**Challenge:** Pull out every line of the records that contains the word "what" and copy each of those lines in full. Case counts.
--- BEGIN ---
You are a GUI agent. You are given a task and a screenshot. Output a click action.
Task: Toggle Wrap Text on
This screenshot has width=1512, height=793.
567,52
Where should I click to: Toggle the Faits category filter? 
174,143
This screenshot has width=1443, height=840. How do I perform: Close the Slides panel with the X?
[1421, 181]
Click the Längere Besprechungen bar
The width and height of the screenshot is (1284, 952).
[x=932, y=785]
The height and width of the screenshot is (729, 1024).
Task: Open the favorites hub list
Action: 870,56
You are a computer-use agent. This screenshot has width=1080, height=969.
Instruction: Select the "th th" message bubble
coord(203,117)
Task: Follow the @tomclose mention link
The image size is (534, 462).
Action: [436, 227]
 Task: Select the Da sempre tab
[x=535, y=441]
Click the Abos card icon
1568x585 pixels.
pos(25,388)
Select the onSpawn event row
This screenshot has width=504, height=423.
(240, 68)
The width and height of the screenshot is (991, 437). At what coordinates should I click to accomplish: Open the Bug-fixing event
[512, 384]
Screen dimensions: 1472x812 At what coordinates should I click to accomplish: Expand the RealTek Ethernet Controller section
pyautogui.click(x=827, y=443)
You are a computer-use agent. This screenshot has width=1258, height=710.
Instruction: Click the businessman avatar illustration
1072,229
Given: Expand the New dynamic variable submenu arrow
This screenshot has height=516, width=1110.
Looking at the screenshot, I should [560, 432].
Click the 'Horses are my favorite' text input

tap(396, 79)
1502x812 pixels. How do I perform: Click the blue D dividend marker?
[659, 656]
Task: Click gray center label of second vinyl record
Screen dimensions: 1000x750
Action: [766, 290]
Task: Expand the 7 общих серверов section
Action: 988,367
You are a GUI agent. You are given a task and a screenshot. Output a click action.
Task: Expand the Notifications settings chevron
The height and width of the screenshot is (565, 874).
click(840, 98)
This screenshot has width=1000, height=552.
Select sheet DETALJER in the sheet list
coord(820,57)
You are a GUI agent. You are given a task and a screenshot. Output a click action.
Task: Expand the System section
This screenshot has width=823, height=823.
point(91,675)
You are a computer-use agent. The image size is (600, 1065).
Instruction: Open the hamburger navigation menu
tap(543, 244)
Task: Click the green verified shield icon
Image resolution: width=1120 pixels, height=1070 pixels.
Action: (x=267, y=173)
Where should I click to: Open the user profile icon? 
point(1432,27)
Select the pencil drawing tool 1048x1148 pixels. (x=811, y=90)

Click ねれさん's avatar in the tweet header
--- END ---
**Answer in full:**
The width and height of the screenshot is (991, 437). At what coordinates should I click to accomplish: Open the Bug-fixing event
Screen dimensions: 1472x812 At what coordinates should I click to accomplish: Expand the RealTek Ethernet Controller section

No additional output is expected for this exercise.